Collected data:
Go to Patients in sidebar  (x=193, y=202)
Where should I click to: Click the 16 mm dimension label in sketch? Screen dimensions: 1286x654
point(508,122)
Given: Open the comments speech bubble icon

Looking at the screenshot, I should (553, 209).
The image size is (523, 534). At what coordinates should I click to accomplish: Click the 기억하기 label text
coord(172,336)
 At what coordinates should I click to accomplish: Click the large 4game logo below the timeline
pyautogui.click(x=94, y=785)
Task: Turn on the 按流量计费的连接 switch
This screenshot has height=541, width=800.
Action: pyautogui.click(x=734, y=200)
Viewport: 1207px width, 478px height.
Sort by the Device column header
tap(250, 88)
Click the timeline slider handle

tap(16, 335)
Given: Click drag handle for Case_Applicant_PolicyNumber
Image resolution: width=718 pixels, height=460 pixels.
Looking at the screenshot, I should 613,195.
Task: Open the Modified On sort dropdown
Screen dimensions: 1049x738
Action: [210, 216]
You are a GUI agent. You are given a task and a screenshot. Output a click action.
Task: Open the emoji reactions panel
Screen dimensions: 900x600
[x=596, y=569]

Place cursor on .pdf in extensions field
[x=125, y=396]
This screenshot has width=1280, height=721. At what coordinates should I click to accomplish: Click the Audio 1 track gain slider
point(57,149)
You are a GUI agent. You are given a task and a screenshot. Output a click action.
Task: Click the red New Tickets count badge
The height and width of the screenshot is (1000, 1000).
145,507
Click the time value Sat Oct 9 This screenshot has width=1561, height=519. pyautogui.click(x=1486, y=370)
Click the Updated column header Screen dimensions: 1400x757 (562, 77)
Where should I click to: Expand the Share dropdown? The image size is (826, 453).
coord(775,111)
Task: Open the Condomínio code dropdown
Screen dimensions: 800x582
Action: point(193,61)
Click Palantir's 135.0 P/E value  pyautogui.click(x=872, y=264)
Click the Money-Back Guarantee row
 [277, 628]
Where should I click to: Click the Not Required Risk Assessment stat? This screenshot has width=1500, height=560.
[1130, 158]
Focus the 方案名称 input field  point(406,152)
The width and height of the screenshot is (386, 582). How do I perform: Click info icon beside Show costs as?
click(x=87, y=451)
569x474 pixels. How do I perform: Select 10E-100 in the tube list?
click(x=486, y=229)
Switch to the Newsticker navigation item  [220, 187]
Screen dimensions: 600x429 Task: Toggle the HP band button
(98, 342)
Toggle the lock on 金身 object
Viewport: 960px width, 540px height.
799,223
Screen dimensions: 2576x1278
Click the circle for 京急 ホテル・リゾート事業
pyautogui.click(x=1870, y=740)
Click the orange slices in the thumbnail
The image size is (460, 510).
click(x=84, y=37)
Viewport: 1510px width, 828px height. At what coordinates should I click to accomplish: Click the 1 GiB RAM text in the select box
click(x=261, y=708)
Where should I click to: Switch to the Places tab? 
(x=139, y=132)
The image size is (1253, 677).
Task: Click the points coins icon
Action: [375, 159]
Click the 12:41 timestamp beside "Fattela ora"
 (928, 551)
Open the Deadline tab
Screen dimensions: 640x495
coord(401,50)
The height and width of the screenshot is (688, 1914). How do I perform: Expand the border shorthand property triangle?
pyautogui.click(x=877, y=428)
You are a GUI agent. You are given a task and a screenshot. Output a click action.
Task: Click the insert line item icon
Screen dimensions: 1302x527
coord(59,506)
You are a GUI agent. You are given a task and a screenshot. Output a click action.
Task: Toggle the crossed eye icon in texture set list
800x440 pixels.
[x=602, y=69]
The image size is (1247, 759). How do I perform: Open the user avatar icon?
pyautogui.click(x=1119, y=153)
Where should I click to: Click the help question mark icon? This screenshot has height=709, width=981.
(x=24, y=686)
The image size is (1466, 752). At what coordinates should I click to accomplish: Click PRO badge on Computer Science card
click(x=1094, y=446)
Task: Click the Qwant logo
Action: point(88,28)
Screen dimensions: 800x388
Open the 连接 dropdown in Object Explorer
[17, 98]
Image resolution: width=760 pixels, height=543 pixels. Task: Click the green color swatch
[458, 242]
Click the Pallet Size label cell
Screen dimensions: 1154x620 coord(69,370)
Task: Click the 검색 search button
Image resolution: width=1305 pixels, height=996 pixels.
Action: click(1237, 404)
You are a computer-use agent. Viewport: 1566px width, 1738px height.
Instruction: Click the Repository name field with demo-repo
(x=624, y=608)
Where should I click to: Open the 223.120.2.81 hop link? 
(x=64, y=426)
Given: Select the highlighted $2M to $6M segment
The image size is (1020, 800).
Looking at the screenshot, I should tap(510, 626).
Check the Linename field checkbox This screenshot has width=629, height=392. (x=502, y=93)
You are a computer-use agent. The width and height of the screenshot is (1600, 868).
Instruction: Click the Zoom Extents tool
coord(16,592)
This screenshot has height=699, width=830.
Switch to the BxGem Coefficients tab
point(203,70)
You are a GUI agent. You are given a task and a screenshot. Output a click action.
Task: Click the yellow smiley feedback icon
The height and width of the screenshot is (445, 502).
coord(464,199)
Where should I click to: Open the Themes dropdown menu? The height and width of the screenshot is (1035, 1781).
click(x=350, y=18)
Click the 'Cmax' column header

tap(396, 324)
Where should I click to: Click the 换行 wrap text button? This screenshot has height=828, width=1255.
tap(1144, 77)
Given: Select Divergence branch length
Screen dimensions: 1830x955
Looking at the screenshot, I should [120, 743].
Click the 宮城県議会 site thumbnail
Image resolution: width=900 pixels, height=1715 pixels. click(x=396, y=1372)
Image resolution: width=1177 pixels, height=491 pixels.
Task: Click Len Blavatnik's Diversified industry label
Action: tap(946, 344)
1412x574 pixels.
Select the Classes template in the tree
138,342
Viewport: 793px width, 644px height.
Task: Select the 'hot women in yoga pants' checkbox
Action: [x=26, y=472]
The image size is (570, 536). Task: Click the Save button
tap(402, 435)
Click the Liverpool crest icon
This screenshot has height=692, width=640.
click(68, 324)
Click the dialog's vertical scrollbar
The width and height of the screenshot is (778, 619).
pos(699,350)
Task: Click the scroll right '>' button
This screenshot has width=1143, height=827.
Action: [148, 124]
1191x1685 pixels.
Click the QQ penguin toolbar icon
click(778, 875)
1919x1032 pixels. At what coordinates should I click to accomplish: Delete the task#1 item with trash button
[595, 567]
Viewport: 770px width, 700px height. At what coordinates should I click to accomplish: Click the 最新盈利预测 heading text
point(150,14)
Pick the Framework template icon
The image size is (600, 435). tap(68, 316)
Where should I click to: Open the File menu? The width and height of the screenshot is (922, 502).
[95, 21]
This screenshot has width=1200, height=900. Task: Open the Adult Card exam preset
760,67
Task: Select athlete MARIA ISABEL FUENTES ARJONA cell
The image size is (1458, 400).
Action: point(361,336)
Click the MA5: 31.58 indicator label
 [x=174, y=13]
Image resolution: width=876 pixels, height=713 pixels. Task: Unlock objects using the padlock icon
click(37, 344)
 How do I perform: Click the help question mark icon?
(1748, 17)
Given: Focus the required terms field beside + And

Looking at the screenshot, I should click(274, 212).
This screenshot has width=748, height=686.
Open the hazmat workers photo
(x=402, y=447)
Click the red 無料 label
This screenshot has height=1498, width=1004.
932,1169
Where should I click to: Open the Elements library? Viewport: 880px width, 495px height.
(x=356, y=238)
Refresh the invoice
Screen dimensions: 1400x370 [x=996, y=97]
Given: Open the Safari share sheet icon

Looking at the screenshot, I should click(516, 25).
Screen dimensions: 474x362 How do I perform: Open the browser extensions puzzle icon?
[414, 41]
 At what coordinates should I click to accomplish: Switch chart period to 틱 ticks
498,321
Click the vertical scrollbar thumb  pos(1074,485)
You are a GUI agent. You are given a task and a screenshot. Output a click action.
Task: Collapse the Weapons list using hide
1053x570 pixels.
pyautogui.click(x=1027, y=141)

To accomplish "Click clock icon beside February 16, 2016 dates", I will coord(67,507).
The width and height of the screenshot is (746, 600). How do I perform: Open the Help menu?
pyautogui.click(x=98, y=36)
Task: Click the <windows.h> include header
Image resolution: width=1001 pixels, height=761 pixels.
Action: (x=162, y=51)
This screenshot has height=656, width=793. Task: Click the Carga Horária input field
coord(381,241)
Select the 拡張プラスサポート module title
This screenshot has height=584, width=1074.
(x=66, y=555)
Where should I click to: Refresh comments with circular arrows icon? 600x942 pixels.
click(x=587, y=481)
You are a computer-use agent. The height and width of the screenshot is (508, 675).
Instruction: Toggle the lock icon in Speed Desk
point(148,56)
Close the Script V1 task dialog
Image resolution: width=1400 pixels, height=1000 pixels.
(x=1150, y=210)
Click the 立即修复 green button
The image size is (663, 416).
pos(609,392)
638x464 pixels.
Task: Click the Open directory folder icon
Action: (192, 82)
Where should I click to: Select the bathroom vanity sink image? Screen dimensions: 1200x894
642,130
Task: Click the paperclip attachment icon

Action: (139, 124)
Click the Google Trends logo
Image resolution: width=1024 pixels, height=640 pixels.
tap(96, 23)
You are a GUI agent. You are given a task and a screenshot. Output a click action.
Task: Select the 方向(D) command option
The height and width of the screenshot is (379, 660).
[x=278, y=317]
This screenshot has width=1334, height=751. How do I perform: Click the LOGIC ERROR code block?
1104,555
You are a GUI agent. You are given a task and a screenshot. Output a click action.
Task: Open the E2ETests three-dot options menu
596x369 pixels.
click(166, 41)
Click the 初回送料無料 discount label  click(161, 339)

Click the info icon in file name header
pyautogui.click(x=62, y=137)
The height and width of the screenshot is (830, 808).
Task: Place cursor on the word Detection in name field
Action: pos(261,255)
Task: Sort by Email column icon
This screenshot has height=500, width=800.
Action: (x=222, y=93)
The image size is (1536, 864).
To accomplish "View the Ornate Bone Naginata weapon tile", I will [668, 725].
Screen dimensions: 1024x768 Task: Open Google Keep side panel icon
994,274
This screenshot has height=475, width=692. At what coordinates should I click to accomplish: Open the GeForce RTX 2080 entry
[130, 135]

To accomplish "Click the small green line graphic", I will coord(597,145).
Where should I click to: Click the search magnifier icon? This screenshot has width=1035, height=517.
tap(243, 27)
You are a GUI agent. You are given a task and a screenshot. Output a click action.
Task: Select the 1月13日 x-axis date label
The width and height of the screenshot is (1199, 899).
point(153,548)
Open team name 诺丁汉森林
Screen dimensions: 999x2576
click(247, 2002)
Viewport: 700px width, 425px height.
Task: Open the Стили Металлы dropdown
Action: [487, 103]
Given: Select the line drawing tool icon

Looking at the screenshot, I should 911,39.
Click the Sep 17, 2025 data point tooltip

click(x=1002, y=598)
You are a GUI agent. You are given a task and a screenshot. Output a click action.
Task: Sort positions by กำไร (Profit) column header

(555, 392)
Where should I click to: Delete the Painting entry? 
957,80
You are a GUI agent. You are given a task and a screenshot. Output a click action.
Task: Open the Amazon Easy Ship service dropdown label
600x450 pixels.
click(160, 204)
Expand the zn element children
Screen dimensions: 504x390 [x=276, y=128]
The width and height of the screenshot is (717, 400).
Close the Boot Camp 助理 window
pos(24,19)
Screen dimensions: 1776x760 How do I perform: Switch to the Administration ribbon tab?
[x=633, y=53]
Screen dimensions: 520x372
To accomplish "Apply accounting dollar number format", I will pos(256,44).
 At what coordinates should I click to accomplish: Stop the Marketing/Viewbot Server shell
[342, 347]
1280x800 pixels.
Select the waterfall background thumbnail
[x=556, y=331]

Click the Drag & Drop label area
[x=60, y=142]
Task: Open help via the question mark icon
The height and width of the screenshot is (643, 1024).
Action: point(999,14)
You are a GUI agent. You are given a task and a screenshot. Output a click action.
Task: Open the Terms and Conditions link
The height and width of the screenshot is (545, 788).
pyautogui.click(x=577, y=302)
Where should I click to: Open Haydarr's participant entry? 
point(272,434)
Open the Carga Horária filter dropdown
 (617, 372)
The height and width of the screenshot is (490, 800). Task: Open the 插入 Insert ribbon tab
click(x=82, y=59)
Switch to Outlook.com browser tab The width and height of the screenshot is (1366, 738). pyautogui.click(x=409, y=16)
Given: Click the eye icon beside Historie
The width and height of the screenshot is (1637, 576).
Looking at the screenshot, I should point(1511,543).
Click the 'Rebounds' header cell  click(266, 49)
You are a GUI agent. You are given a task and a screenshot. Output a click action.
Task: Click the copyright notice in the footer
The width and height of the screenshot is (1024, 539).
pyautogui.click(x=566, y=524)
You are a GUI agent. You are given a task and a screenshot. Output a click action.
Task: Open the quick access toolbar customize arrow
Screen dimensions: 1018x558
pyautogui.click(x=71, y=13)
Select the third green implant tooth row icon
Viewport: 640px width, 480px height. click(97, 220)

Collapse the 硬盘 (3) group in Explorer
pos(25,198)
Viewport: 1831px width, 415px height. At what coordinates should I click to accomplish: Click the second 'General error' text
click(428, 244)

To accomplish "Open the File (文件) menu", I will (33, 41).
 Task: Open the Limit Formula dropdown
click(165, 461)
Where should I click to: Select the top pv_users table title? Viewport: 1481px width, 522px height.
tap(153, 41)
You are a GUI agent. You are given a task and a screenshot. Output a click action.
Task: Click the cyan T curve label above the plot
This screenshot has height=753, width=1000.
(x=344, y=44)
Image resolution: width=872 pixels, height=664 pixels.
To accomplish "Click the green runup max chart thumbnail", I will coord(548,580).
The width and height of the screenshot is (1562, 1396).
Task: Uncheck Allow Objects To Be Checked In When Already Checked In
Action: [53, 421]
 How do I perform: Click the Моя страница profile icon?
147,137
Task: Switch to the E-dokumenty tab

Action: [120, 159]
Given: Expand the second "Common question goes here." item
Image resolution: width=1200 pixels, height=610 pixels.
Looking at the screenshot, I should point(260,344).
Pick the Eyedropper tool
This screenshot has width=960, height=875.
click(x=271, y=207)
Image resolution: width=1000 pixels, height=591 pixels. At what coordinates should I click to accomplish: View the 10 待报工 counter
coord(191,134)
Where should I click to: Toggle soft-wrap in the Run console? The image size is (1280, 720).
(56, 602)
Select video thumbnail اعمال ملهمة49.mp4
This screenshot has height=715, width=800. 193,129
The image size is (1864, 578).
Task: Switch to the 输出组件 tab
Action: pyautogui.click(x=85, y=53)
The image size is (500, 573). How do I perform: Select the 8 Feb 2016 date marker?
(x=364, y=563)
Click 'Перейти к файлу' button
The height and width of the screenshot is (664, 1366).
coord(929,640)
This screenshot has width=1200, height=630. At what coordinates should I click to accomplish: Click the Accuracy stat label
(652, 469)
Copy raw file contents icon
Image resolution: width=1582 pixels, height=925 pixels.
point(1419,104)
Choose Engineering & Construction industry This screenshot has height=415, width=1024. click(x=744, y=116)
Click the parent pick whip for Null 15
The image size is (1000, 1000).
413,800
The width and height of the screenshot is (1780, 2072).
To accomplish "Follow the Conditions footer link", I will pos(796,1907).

*WORK TASK*:
If a line above includes the string "footer", pick it out.

*EXERCISE RESPONSE*:
Task: Click the copyright notice in the footer
To accomplish "Follow the Conditions footer link", I will pos(796,1907).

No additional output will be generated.